Enfin, le Conseil d’État précise les régimes de responsabilité à raison des perquisitions administratives, en distinguant selon que les préjudices trouvent leur source dans l’illégalité de la décision de perquisition ou dans les conditions matérielles de son exécution et selon la qualité des personnes qui demandent réparation. Ainsi, toute illégalité affectant la décision de perquisition est fautive et de nature à engager la responsabilité de l’État, de sorte que les préjudices certains et en lien direct avec cette faute doivent être indemnisés. S’agissant des demandes de réparation des dommages subis à raison des conditions d’exécution matérielles de la perquisition, l’assemblée du contentieux retient un régime de faute simple pour les personnes concernées par les perquisitions et un régime de responsabilité sans faute pour les tiers, qui sont définis comme les personnes autres que la personne dont le comportement a justifié la perquisition ou que les personnes qui lui sont liées et qui étaient présentes dans le lieu visé par l’ordre de perquisition ou ont un rapport avec ce lieu.

Le Conseil d’État fixe par ailleurs le cadre pour apprécier le caractère fautif d’une perquisition administrative, en précisant que la perquisition d’un domicile de nuit doit être justifiée par l’urgence ou l’impossibilité de l’effectuer de jour, que l’ouverture volontaire du lieu doit toujours être recherchée, sauf s’il existe des raisons sérieuses de penser que le ou les occupants du lieu sont susceptibles de réagir à la perquisition par un comportement dangereux ou de détruire ou dissimuler des éléments matériels, et qu’il ne peut être fait usage de la force pour pénétrer dans le lieu qu’à défaut d’autre possibilité.
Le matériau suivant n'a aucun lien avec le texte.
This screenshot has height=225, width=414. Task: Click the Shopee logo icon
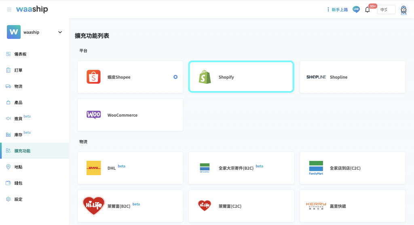[x=93, y=77]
Par ailleurs, lors de la perquisition, il importe de veiller au respect de la dignité des personnes et de prêter une attention toute particulière à la situation des enfants mineurs qui seraient présents, en limitant strictement l’usage de la force ou de la contrainte, tandis que les atteintes aux biens doivent être strictement proportionnées à la finalité de l’opération.

La loi du 21 juillet 2016 avait complété le dispositif initial en permettant la saisie des données informatiques trouvées sur place et leur exploitation sur autorisation du juge administratif. Lors de la perquisition, les agents peuvent accéder aux données stockées sur des équipements informatiques (ordinateur, téléphone, tablettes...) et, lorsque cette consultation révèle des éléments en rapport avec une menace pour la sécurité et l’ordre publics, l’administration peut copier les données ou saisir le support informatique. L’administration doit alors demander

au juge des référés du tribunal administratif l’autorisation d’exploiter ces données : le juge administratif dispose d’un délai de 48 heures pour accorder ou refuser cette autorisation. Par son ordonnance du 5 août 2016 (CE, juge des référés, 5 août 2016, Ministère de l’intérieur c/ M. D., n° 402139, T.), le juge des référés du Conseil d’État précise l’office du juge des référés du tribunal administratif saisi d’une demande d’exploitation des données : il doit se prononcer en vérifiant, au vu des éléments révélés par la perquisition, d’une part, la régularité de la procédure de saisie et d’autre part, si les éléments en cause sont relatifs à la menace que constitue pour la sécurité et l’ordre publics le comportement de la personne concernée. En l’espèce, compte tenu de l’ensemble des circonstances qui lui étaient soumises, le Conseil d’État a autorisé l’exploitation des données contenues dans un téléphone portable saisi lors de la perquisition.